→ SUPPLIED TEXT
Pfizer Requests Authorization for COVID Vaccine for Younger Children

Not quite three weeks after Pfizer and BioNTech announced that their pediatric two-dose COVID-19 vaccine regimen for children ages 5-11 had been demonstrated to be safe in clinical trials, the companies said they have now submitted a request with the Food and Drug Administration for emergency use authorization.

An FDA advisory panel will take up the matter on Oct. 26. If the panel gives the go-ahead, the shots could begin within a few weeks of the approval. The companies said the pediatric vials will be specially marked for use in children.

The smaller dose of the COVID-19 vaccine produced a safe and “robust” immune response in children ages 5-11 in a clinical trial, the companies said last month.

(Read: Pfizer Says Vaccine for Younger Children Could Be Ready by Halloween)

The smaller, two-dose regimen (it’s about a third of the size of the adult and teen vaccine), administered 21 days apart, had a “favorable safety profile and robust neutralizing antibody responses,” a release from the drugmakers said.

Dallas County Judge Clay Jenkins said that when approval is issued, the county will be ready to begin putting shots in arms.

→ YOUR GOAL
Answer these questions from the article on Pfizer's vaccine request for younger children:
1. On what date will an FDA advisory panel take up the request?
2. How many days apart are the two doses of the pediatric regimen given?
3. Who said the county will be ready to begin putting shots in arms once approval is issued?

→ INPUT DATA
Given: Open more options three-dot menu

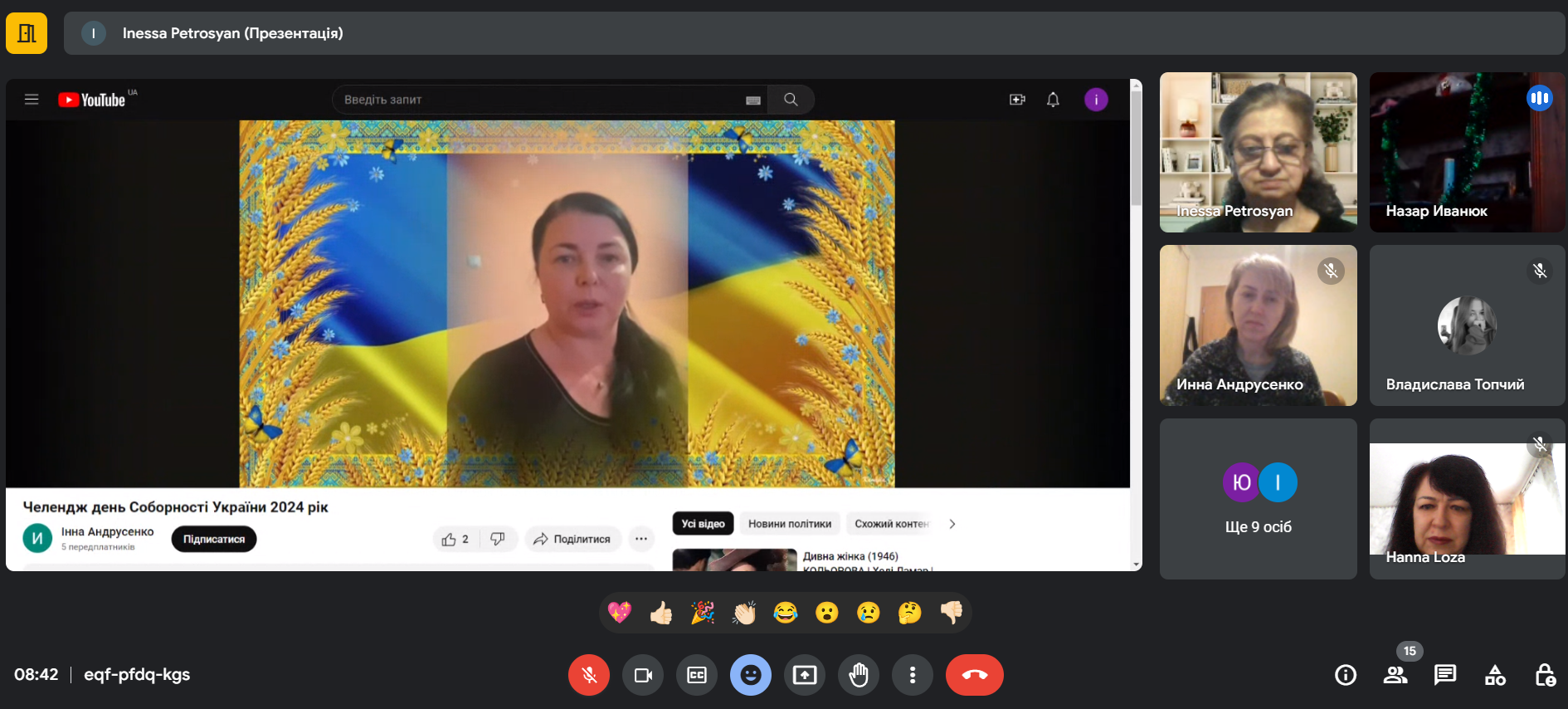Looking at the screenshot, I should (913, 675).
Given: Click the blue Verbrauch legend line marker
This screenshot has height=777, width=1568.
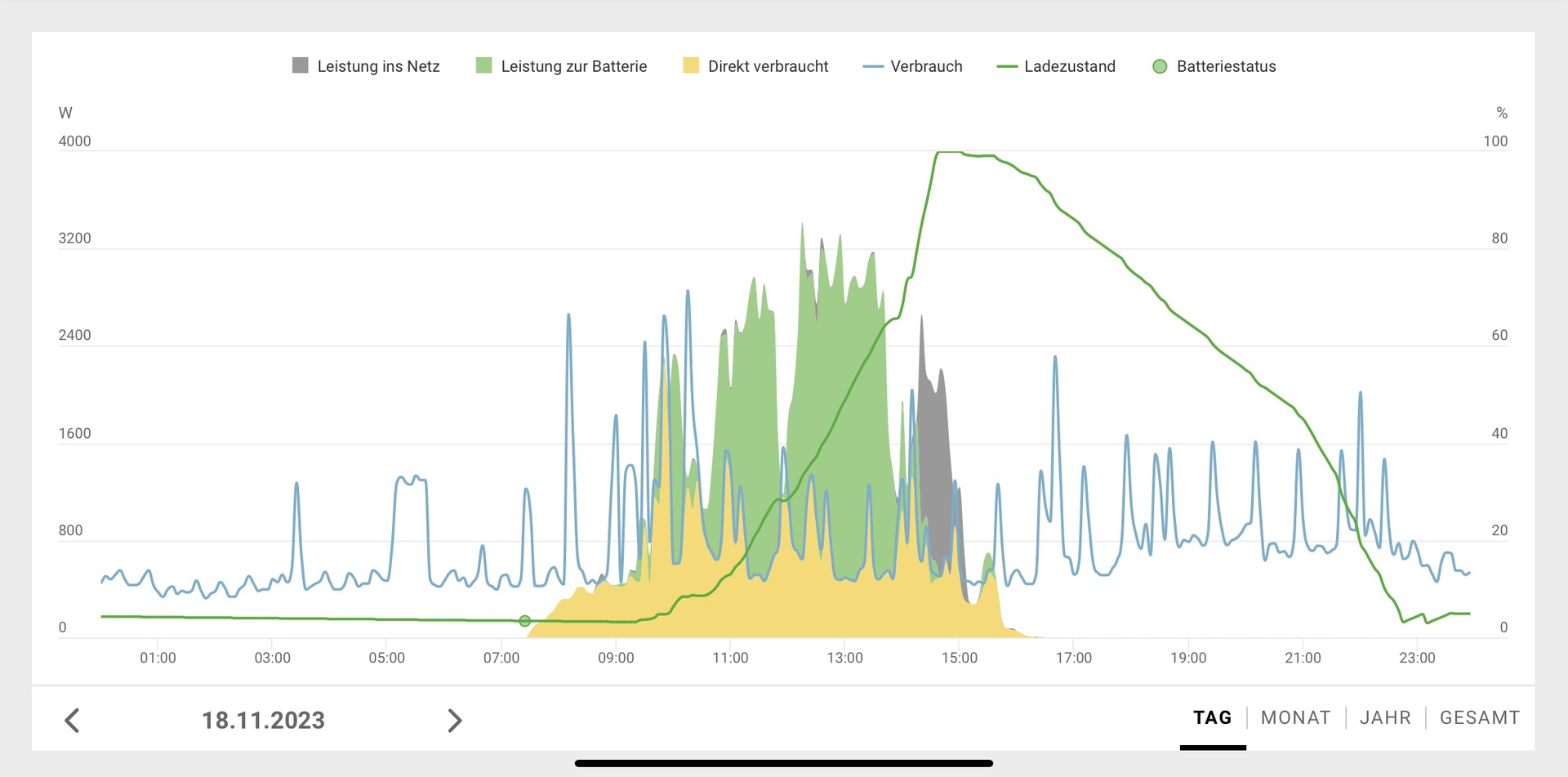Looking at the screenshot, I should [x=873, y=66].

→ WORKED SOLUTION
1. Oct. 26.
2. 21 days.
3. Dallas County Judge Clay Jenkins.